August 21st, 2006 at 10:52 pm
Il primo femminismo lottava per l’uguaglianza uomo-donna; elevare cioè la condizione femminile ai fantastici livelli di quella maschile.
La contemporaneità scopre un nuovo femminismo: il femminismo “di genere”, che esorta invece alla riscoperta delle particolarità femminili, della differenza intrinseca, dei ruoli passati da ribaltare in situ (il situ resta l’essere femmina).
La donna acquisisce nuova importanza dal suo essere donna, e non dal divenire surrogato dell’altro sesso.
L’aspetto negativo di questa evoluzione del femminismo, è, per me, l’eccessiva separazione dei gruppi, una sorta di ghettizzazione; sia nei confronti dell’altro sesso, che all’interno dello stesso “mondo femmina”.
La Trockel forse può essere inserita in questa seconda corrente, mentre Zaha Hadid potrebbe essere più “femminismo di prima ondata”…
Lei, però, si è sempre dichiarata “architetto” e ha sempre rifiutato di essere fagocitata dai meccanismi del femminismo, sottolinenado l’indipendenza della professione da questioni altre.
(nel numero 257 della rivista Parametro, “Le Architettrici”, mi sembra infatti che non ci sia; forse dice qualcosa nel numero 732 di Casabella, dove tra l’altro appare l’articolo “l’Architettura sessuata”… ben due numeri “di genere”… pensa…)
Quindi, la vera domanda è: esiste l’arte di genere?
…Probabilmente esiste nel momento in cui l’artista la dichiara tale.
Quindi la seconda domanda è… ha senso fare “arte di genere”? E “Architettura di genere”?
tanto lo sai chi sono
August 21st, 2006 at 11:00 pm
dimenticavo: http://panapp.splinder.com/ ;))

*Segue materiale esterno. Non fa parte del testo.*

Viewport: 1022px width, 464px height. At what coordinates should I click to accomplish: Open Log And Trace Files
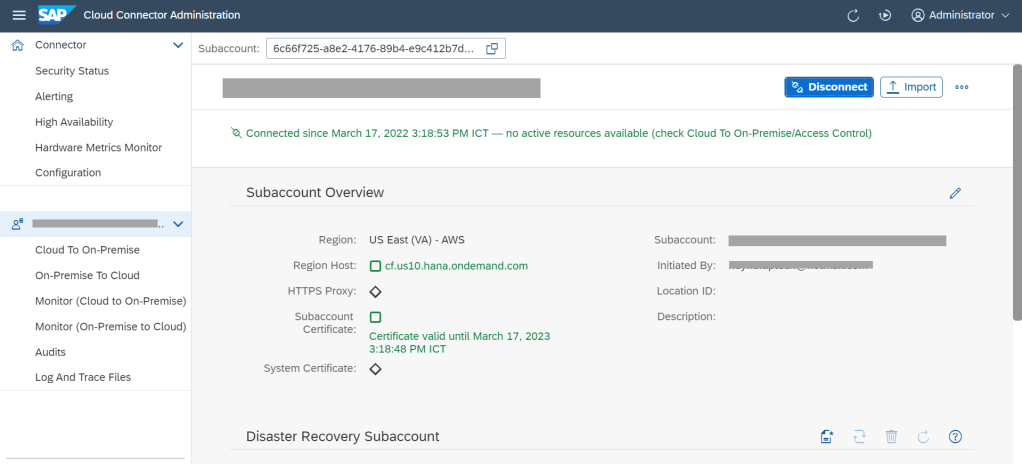(x=83, y=377)
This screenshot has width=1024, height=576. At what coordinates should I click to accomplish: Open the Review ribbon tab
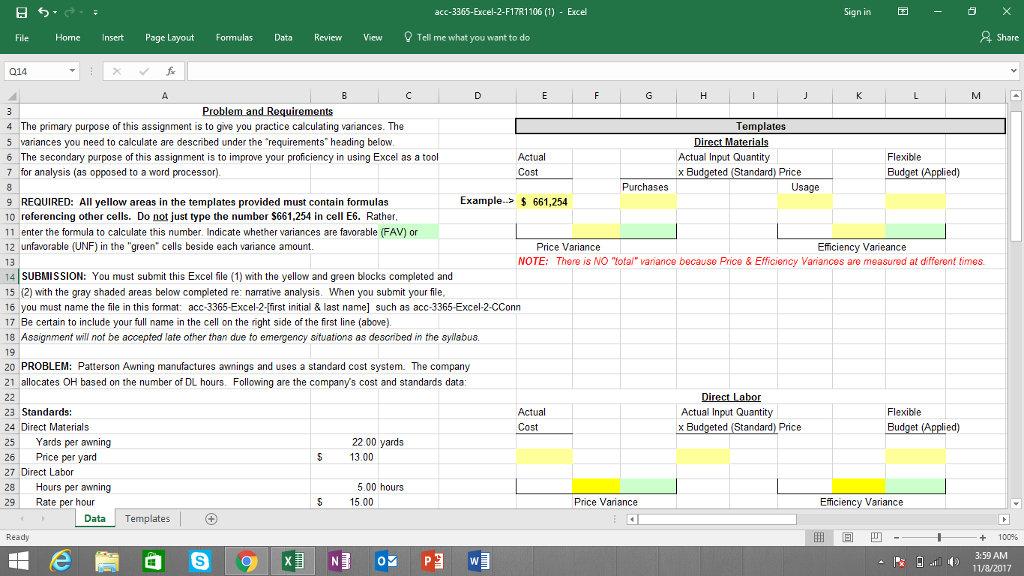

August 22nd, 2006 at 3:18 pm
La Trockel oltre che essere artista-donna, è interessata alla tematica dal punto visto sociale da sempre e se ora le mostre d’arte “di genere” ( perché dichiarate come tali) sono spesso anche inutili dal mio punto di vista (se ne potrebbe discutere, ma è lunga), la sua “polemica”, a mio parere, mantiene un certo vigore anche dovuto al fatto di essere stata snodata in un lungo percorso artistico.
Il rifermento a Zaha Hadid è più complesso; è un architetto (credo anch’io non molto interessata alla questione del genere) ed è una protagonista di un mondo , l’architettura che ancora vede davvero poche donne con una produzione e una risonanza di questa portata.L’architettura “di genere” non credo però che possa esistere, non mi sembra un mezzo adatto a veicolare alcuni temi, anche se non conosco gli articoli di cui parli ..”architettura sessuata??” ma…però mi incuriosisce, non mi sono mai posta il problema in questi termini.
Comunque, nonostante tutto, in questo momento a Roma ci sono due cantieri per due musei di arte contemporanea su progetto di due architetti donna!!!
tanto lo so chi sei
…infatti avevo pensato a te quando ho scritto il post perché so che è un argomento che conosci bene e la tua reazione mi interessa.
August 28th, 2006 at 9:38 pm
d’accordo con te:
poche donne nell’architettura, poca produzione femminile, poca risonanza. ma l’architettura “di genere” sembra anche a me una barzelletta… i due numeri sopra citati, non li ho comprati, infatti.
esattamente cosa ha di diverso l’architettura dalle altre arti? perchè l’architettura “di genere” mi farebbe ridere mentre l’arte della Trockel no?
è solo per via della funzionalità?
…
le donne che lottano per un’arte “di genere” sono da deridere?
(un conto è l’attivista che sposa la causa, un conto è l’artista che ne fa sua ricerca personale).
insomma, la questione non mi si risolve per nulla.